-- Start of RECORD LIST --

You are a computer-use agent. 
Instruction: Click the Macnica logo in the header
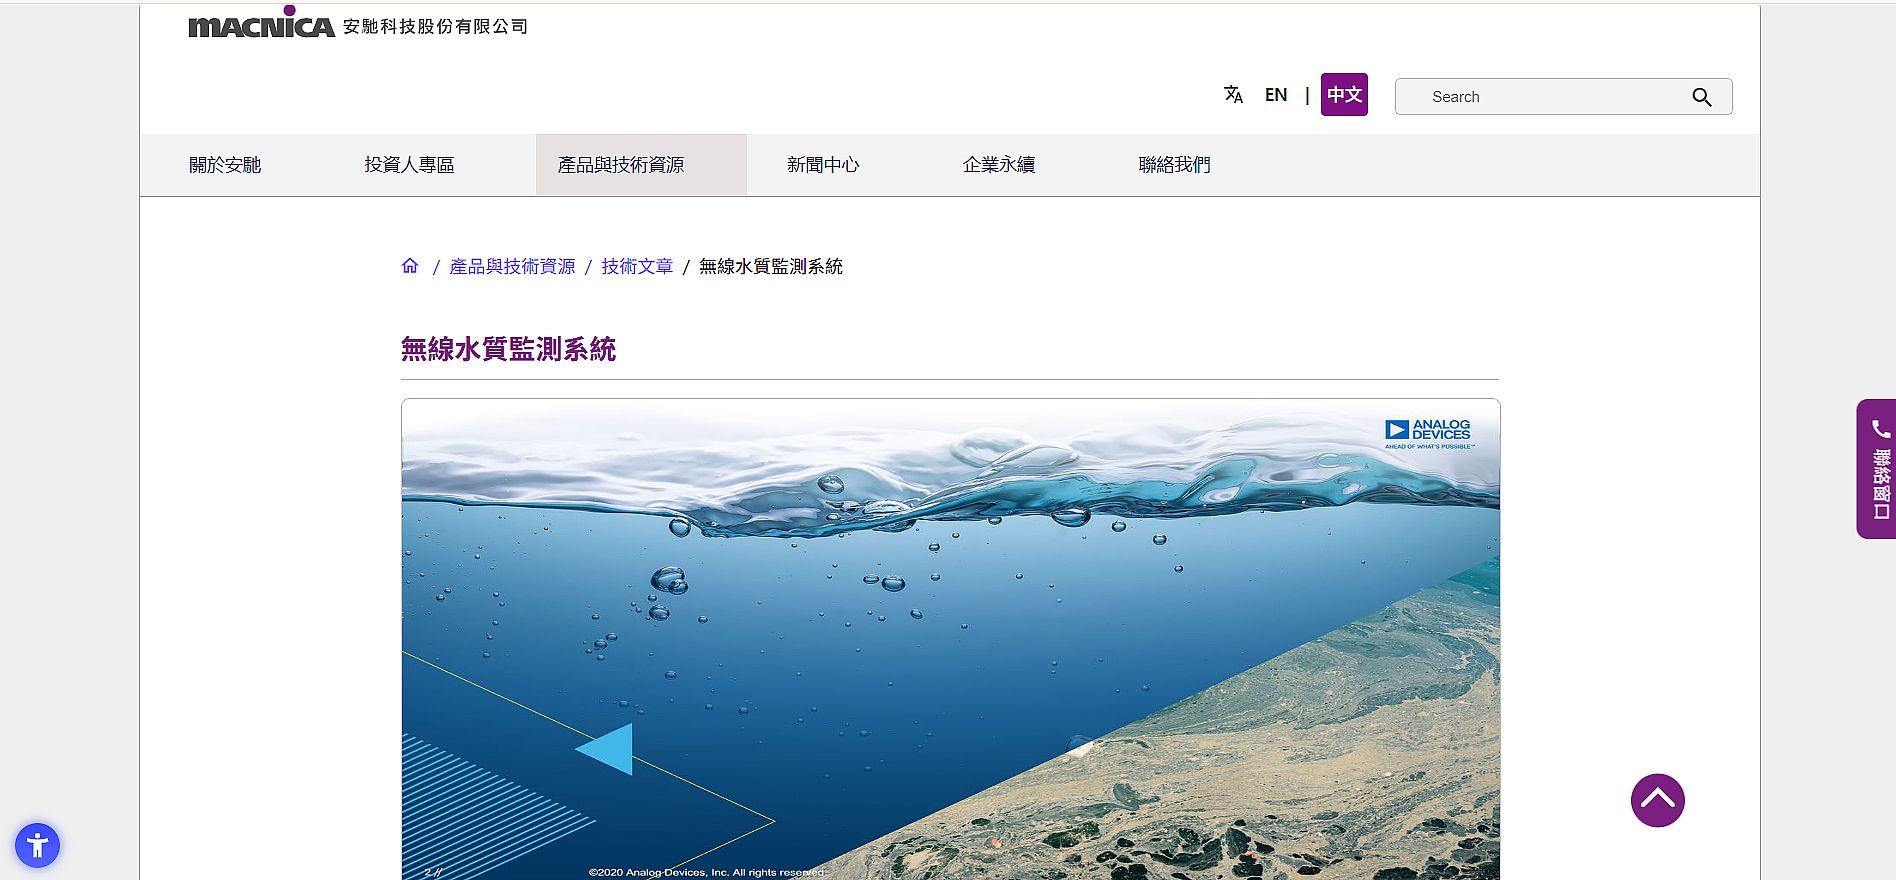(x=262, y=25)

-- End of RECORD LIST --
-- Start of RECORD LIST --

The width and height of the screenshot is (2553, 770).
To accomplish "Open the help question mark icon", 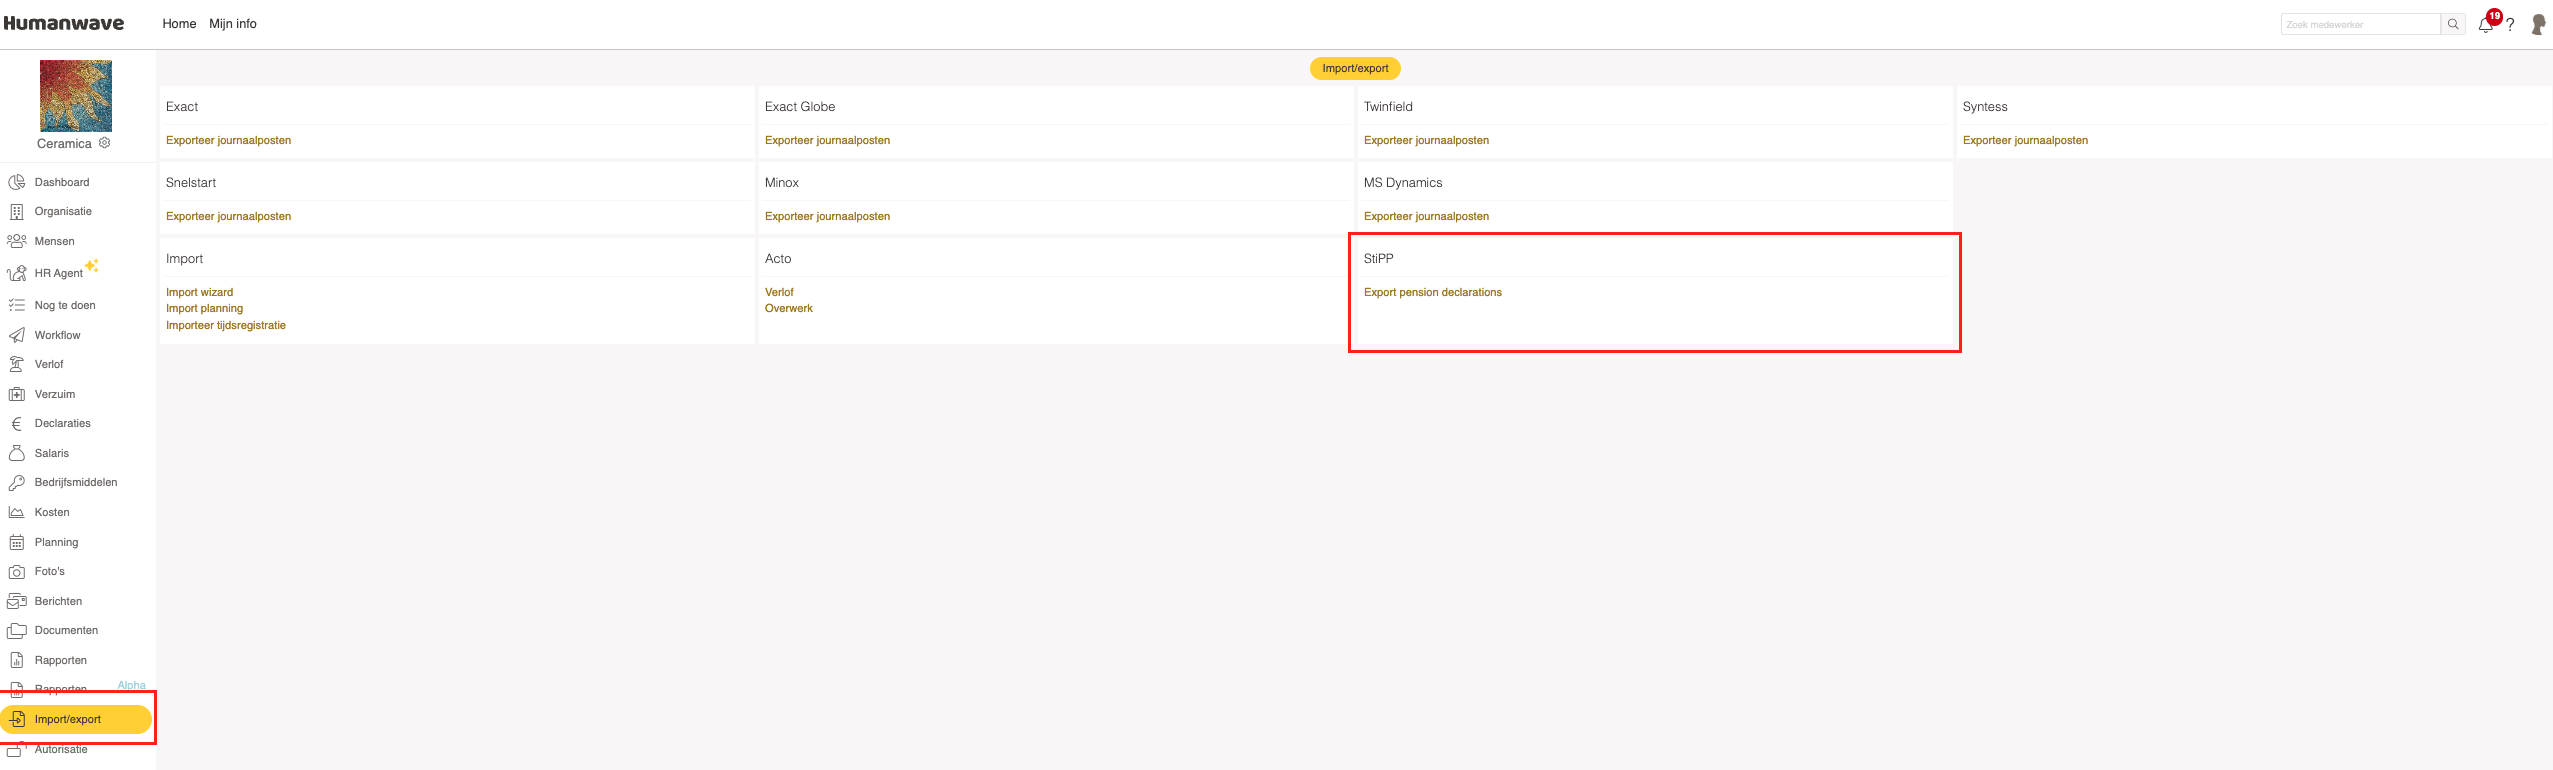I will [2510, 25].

-- End of RECORD LIST --
-- Start of RECORD LIST --

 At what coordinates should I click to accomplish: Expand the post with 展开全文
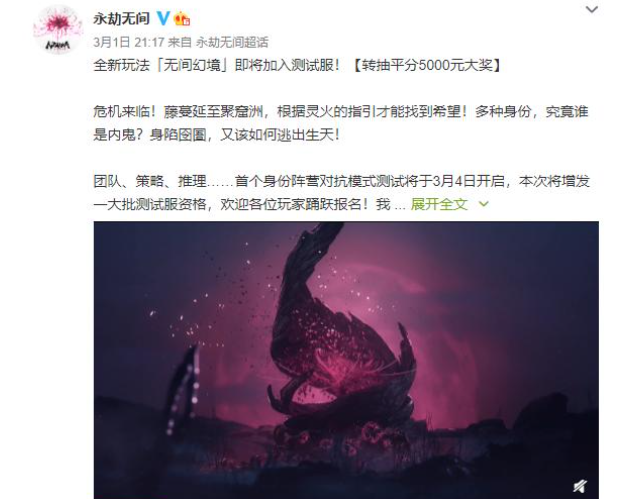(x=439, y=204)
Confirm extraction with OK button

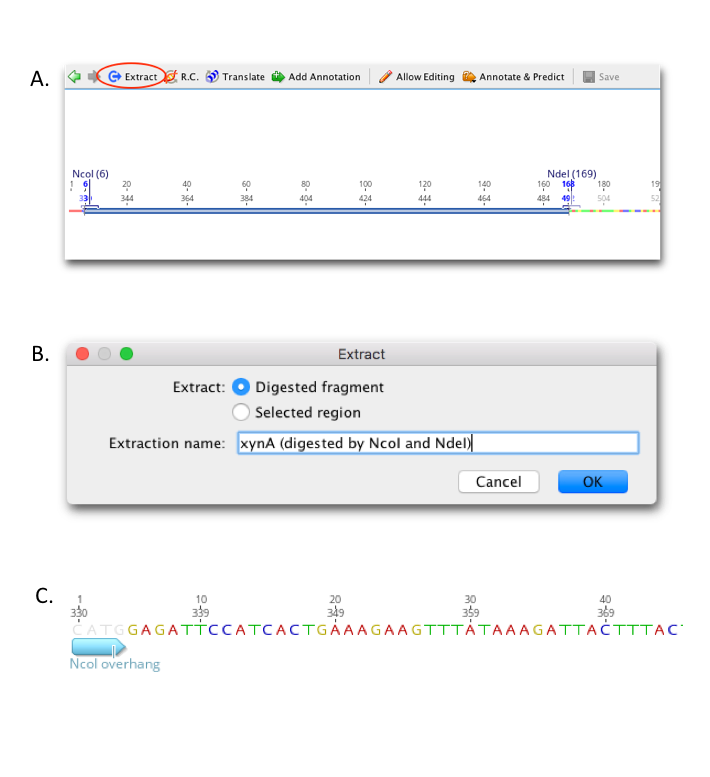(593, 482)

-- End of RECORD LIST --

> **SHORT EXERCISE**: Could you quote the lines starting at the one containing "You are a computer-use agent." and ending at the one containing "(x=262, y=25)", without the pictures?

> **EXERCISE RESULT**:
You are a computer-use agent. 
Instruction: Click the Macnica logo in the header
(x=262, y=25)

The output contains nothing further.